- [INSTRUCTION 1]: Can you extract the passage of the interview excerpt starting with "Athan: I tried" and going on through "bag of feces.", word for word?

Athan: I’d say you are probably correct but that is because quite a few of my influences have very little in common with the industrial/electronic scenes. I think it is part of the reason I’ve never been allowed to sit “at the cool kids table in the high school cafeteria” of this scene so to say, even after all of these years. It’s a bit like the 1970s remake of Invasion of the Body Snatchers, where once the body snatchers know the ones that are still human, they point at them and scream. Then again, it’s all part of what drives me. With that said, I’ve always been influenced by film, especially the early years. In fact, I originally planned to be an actor but thought the life of a band singer was a bit more of a direct path and I “thought” it would be easier.

As far as music, I began singing and speaking at the same time. As a child my mother was fond of both Nat King Cole and Hank Williams, Sr., so I knew many of those songs by age 10. My early teens were ordinary, I grew very fond of the Doors during their revival in the early 1980s, then David Bowie carved me a new path which led to post punk favorites like the Psychedelic Furs, Bauhaus, Joy Division and more. All the while I had an appreciation for Sinatra, Sam Cooke, Marvin Gaye, Charlie Parker, Billie Holiday and so on. As for some of the R&B singers, I may not be able to sing like a soul singer but I’ve learned much from it. As for Brooklyn, the Brooklyn I grew up in was a different world from the bearded hipster yoga Brooklyn the world now knows. I’m a second generation Greek/American and the part of Brooklyn I grew up in was somewhat ethnic and middle class, we all had heavy NY accents, observed many Euro traditions and my generation was the last of that in some ways. I must say, I had a fantastical childhood and I wouldn’t trade it for anything. Sadly, that Brooklyn is gone and yes it was quite an influence. It was like growing up in a living and breathing 1940s movie.

amodelofcontrol.com You’ve done some A&R work for labels in the past. What would your advice to aspiring bands nowadays be from an A&R perspective?

Athan: I tried answering a similar question the other day in an interview. It’s really important to make as much as you can out of the time you have to do this. Much like an athlete, albeit different, it does have an expiration date. Hard work, touring and keeping your ego in check are all important but so is understanding the basic business of music. Lack of knowledge in regard to publishing, contracts or even balancing a tour budget will bite you in the ass. Also don’t try to bullshit about what you’ve done, especially to a veteran of the music biz, it just makes you look like a bag of feces.

- [INSTRUCTION 2]: Would you copy the listing below word for word, starting with its first line and going on through the line with "Click the words", both included?

- [ENTRIES]:

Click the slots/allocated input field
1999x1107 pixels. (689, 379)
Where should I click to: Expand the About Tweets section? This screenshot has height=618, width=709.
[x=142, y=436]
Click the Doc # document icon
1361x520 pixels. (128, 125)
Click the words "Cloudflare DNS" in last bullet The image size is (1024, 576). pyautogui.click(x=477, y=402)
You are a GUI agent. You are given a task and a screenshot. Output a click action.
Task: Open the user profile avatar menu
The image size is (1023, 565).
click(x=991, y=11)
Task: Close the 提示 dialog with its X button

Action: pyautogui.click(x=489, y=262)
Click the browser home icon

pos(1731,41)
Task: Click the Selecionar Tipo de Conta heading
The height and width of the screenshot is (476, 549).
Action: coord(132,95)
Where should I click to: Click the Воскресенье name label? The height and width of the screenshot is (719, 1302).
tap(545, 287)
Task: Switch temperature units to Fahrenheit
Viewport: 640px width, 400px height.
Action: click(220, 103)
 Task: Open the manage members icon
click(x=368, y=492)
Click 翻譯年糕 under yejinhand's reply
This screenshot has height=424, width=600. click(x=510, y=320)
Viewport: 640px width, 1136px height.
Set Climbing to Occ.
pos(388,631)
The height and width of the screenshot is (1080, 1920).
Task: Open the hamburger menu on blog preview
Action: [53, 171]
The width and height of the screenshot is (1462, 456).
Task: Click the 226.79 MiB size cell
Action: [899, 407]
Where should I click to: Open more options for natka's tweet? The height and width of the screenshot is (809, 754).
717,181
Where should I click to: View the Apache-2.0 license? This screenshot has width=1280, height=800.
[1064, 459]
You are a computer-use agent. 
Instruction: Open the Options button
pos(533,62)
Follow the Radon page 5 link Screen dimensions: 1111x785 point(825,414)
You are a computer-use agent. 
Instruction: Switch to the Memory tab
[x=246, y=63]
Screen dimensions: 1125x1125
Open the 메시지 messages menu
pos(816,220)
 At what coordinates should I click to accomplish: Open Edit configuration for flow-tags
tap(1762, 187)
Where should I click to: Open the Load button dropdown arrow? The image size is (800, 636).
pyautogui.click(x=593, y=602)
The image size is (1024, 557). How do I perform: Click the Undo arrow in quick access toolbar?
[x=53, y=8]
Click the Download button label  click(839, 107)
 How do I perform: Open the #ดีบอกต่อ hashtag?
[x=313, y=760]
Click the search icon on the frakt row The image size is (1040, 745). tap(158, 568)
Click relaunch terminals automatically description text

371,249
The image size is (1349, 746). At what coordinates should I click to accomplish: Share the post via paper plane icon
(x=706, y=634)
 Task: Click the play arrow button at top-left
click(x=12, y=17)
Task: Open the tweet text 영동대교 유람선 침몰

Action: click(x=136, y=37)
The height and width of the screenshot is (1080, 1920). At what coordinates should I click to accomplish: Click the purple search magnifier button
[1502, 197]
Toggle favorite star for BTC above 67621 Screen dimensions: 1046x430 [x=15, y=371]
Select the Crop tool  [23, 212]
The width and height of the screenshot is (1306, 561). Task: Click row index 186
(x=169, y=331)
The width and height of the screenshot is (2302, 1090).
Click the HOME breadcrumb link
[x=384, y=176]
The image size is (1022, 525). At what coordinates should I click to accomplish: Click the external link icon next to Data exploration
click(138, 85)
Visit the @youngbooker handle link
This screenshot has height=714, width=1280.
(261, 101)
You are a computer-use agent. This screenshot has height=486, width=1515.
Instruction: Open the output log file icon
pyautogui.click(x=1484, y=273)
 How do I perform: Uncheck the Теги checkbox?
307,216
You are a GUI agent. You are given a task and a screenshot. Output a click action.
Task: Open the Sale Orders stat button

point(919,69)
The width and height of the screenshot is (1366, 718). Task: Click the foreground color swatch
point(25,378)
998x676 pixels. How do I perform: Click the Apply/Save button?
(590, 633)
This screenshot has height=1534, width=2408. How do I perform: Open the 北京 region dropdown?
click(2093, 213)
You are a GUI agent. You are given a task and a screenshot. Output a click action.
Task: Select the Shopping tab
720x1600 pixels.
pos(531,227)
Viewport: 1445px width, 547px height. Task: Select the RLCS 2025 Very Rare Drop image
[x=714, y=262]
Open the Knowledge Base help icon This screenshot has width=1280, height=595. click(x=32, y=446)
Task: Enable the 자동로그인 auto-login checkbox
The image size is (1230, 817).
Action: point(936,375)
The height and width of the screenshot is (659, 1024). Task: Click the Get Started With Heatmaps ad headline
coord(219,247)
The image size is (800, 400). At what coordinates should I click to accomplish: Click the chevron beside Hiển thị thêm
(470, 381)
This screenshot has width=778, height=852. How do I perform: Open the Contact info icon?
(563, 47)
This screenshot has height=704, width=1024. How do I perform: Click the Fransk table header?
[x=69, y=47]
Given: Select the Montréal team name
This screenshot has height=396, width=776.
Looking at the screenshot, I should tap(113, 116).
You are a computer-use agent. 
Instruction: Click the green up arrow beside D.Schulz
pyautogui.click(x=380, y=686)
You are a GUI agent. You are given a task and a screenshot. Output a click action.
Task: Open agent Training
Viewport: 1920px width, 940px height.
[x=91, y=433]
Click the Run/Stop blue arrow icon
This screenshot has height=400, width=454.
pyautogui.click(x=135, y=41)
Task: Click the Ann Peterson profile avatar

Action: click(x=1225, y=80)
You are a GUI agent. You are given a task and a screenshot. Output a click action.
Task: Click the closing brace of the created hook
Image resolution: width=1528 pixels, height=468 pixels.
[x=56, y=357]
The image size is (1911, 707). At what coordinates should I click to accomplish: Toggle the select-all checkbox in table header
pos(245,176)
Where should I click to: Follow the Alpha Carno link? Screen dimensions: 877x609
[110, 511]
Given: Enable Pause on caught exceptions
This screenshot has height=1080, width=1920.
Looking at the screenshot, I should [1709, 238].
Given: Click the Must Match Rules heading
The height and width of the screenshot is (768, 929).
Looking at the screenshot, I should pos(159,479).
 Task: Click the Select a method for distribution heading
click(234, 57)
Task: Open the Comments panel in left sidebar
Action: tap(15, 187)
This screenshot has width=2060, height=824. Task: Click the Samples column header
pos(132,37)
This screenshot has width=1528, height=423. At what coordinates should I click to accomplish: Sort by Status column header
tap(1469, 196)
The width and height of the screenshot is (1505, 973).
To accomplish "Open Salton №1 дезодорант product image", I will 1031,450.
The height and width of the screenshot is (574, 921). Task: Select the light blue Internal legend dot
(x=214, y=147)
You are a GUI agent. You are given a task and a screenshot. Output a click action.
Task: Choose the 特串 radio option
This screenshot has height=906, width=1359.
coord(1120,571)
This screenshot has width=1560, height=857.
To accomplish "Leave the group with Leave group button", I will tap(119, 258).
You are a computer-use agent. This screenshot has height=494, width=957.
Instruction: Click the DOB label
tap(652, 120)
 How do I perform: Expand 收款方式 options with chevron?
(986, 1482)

- [FINAL ANSWER 1]:
Athan: I tried answering a similar question the other day in an interview. It’s really important to make as much as you can out of the time you have to do this. Much like an athlete, albeit different, it does have an expiration date. Hard work, touring and keeping your ego in check are all important but so is understanding the basic business of music. Lack of knowledge in regard to publishing, contracts or even balancing a tour budget will bite you in the ass. Also don’t try to bullshit about what you’ve done, especially to a veteran of the music biz, it just makes you look like a bag of feces.

- [FINAL ANSWER 2]:
Click the slots/allocated input field
1999x1107 pixels. (689, 379)
Where should I click to: Expand the About Tweets section? This screenshot has height=618, width=709.
[x=142, y=436]
Click the Doc # document icon
1361x520 pixels. (128, 125)
Click the words "Cloudflare DNS" in last bullet The image size is (1024, 576). pyautogui.click(x=477, y=402)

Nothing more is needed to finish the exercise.